Thika-based Blue Nile Group, one of Kenya’s largest manufacturers of galvanised wire and steel products, has shifted to solar power use in production.
This is part of the firm’s green energy agenda and also to tame rising power bills which run into millions of shillings per month.
The factory will be connected to a 1.5mw grid-tied solar PV plant for self-consumption which is awaiting approval from the Energy and Petroleum Regulatory Authority (EPRA).
This is after solar provider CP Solar Resources applied for a license for electric power generation to the EPRA to feed Blue Nile.
Blue Nile Group, best known for its Kifaru brand steel products, in 2006 split from to form a manufacturing outfit of two comprising the Blue Nile Wire Products Limited and the Blue Nile Rolling Mills Limited which produce wire and steel products respectively.

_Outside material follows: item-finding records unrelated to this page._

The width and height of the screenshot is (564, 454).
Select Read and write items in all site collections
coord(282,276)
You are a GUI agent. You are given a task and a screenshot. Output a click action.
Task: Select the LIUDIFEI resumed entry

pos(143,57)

Blue Nile is currently the biggest producer of hot dipped galvanized wire averaging at least 3,000 tonnes per month.
The firm in June commissioned a new galvanized manufacturing plant in its ten acre Thika property as it responds to market demand.
Ibrahim Kanyingi, a manager at Blue Nile, said that the new galvanizing wire plant is fully powered by solar energy.
“Blue Nile has embraced green energy and thus embarked on usage of solar power in production. We are now the biggest solar power producer in the private sector,” Kanyingi told Weekend Business.
Kanyingi said that on top of solar, Blue Nile also has an LPG line.
For decades, Kenya has been importing the bulk of its galvanized wire which is the raw material used to make barbed wire, chain links, mesh among others.
To shore up Kenya’s capacity and support local manufacturing, the government has since placed a 25 per cent import duty for galvanized wire.
“Entrepreneurs and small scale manufacturers are now able to purchase the galvanized wire in small and big quantities based on their financial muscle,” said Kanyingi.
The local availability of the raw material has also enabled entrepreneurs to import or assemble machines used for making fencing products such as chain links.
Power costs have been a major impediment to the vast majority of local manufacturers and over the last five years commercial and industrial consumers, which number about 3,900 and account for the bulk of power consumed in the country, grew their consumption of electricity by 10 per cent.
Last year, the Government rolled out an energy rebate programme allowing industries to deduct up to 30 per cent of their electricity expenses from their taxable income.
However, industrialists have developed a huge appetite for renewable energy which is cheaper and environmentally friendly by reducing carbon emissions.